Cari Blog Ini

Bidvertiser

Rabu, 06 September 2017

ARTIKEL OPINI: Inovasi Disruptif dan Disparitas (MUHAMAD CHATIB BASRI)

Angin bertiup kencang. Malam itu, musim gugur di Cambridge. Sekelompok anak muda mengajak saya mengobrol di sebuah kedai kecil Jepang di kawasan Harvard Square. Mereka adalah mahasiswa Indonesia yang sedang belajar di Harvard University.

Mereka bicara tentang Indonesia, tentang angan-angannya, tentang harapannya, dan tentu dengan kritiknya. Anak- anak muda ini begitu punya harapan dan punya tekad: membuat sesuatu yang berarti bagi negeri ini. Saya kagum dan juga terharu.

Dan, tak main-main. Tengok saja contoh ini : Modalku, perusahaan rintisan peer to peer lending untuk memberdayakan usaha kecil, menjadi satu-satunya perusahaan rintisan teknologi keuangan (Fintech/tekfin) dari Asia Tenggara yang masuk 250 terbaik dunia baru-baru ini. Saya ingat, malam itu, Reynold Wijaya, salah seorang pendirinya, meminta pandangan saya tentang gagasannya membuat Modalku. Yang lain, Andi Taufan Garuda Putra, menceritakan usahanya yang sejenis untuk memberdayakan sektor informal. Amartha, yang didirikannya, saat ini telah menjangkau seluruh Jawa Tengah.

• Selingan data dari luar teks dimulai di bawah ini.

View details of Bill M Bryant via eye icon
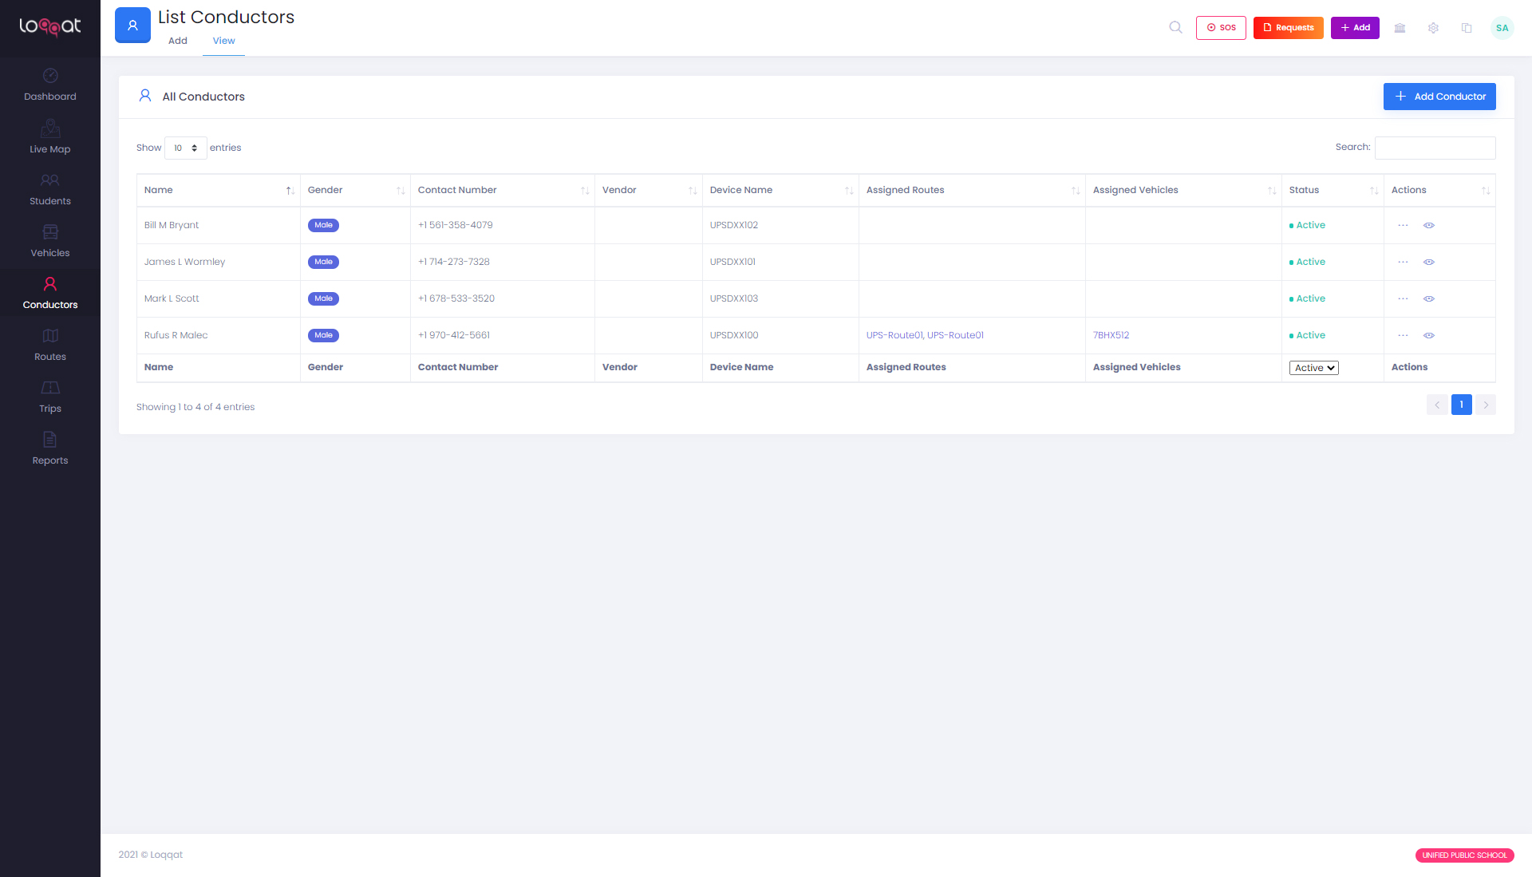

Usaha mereka jelas akan memberikan dampak yang positif bagi 40 persen penduduk terbawah di Indonesia. Atau Belva Syah Devara, pendiri usaha rintisan bidang pendidikan, Ruangguru. Mereka hanyalah contoh kecil dari berbagai inovasi penting di negeri ini. Kita punya daftar yang panjang untuk ini: Dattabot, Online Pajak, Gojek, Traveloka, Bot, Pajak Online, dan lainnya. Dan, mereka menjadi semacam contoh bagi banyak anak muda.

Teknologi digital

Kita memang memasuki sebuah dunia yang baru, era revolusi industri keempat. Tak dapat disangkal, dunia berubah akibat teknologi digital dan otomatisasi. Mereka yang belajar ilmu ekonomi mungkin ingat George Akerlof. Pemenang Nobel Ekonomi ini menulis sebuah karya seminal pada 1970 berjudul "Market for Lemons: Quality Uncertainty and the Market Mechanism". Akerlof mengingatkan: pasar tak selamanya efisien karena informasi tak merata (asymmetric information).

Mudahnya: penjual kerap lebih tahu mengenai barang yang ia jual daripada pembeli, akibatnya penjual akan mengambil manfaat lebih untuk dirinya, yang bisa merugikan pembeli. Dan, karena pembeli khawatir dicurangi, maka ia tak bersedia membayar di harga yang seharusnya. Akibatnya, barang yang tersedia di pasar adalah barang kelas dua atau bisa jadi pembeli membatalkan transaksi. Di sini kita melihat informasi adalah faktor penting dalam menentukan terjadinya transaksi di pasar. Jika informasi tak merata, ada risiko transaksi atau pasar tak terjadi.

Hebatnya, kekhawatiran Akerlof seperti dijawab oleh teknologi digital. Tak sempurna memang, tetapi toh akibatnya transaksi meningkat secara tajam. Tak hanya itu, pasar untuk berbagai barang dan jasa muncul. Lalu, kita kenal pasarsneakers, barang bekas, pakaian dan tas pinjaman, perjanjian dengan dokter, sampai mencari jodoh. Pendeknya: selama ada informasi, selama ada permintaan dan penawaran, maka pasar akan terbentuk. Akerlof mungkin tak pernah membayangkan ini.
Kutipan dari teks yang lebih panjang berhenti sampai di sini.